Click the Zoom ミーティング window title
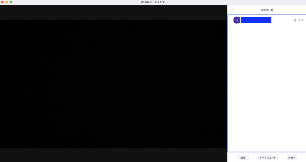Screen dimensions: 306x162 coord(153,2)
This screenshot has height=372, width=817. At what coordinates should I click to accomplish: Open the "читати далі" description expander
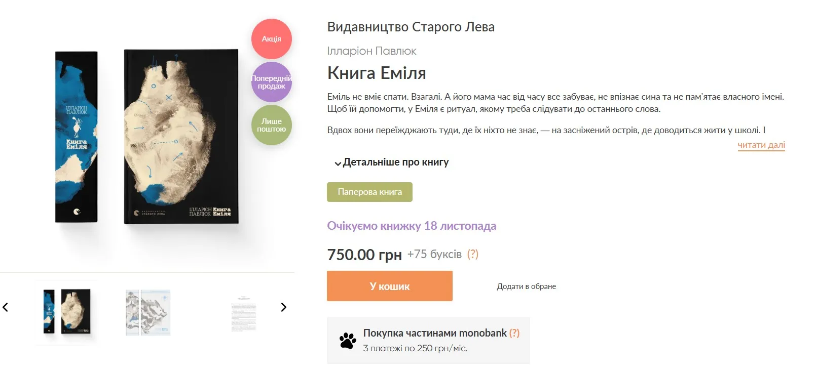point(761,145)
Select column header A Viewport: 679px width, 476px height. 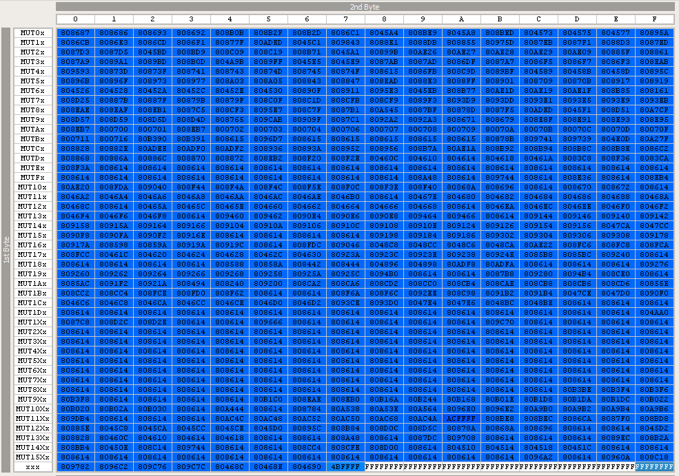[461, 19]
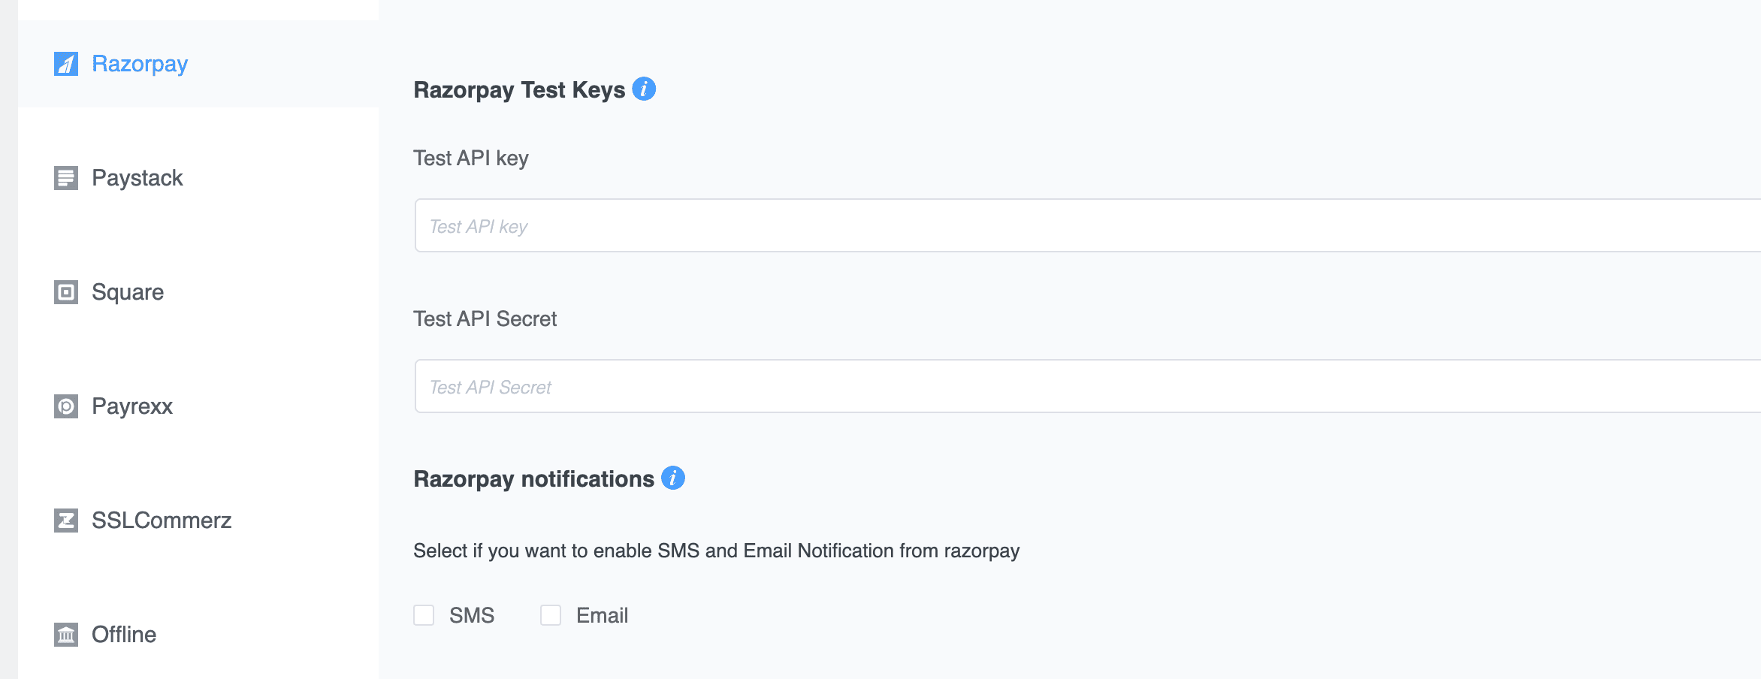Click the Razorpay logo icon in sidebar
1761x679 pixels.
pyautogui.click(x=66, y=64)
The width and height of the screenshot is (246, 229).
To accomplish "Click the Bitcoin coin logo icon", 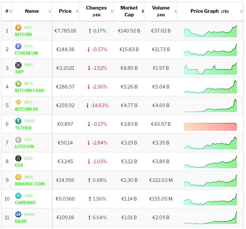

------

▸ To be done
Copy the records word for word, starting with the line that contains "The width and" and going on through the end of the records. Leave the pictures out of your copy.

▸ Solution for this problem
The width and height of the screenshot is (246, 229).
To accomplish "Click the Bitcoin coin logo icon", 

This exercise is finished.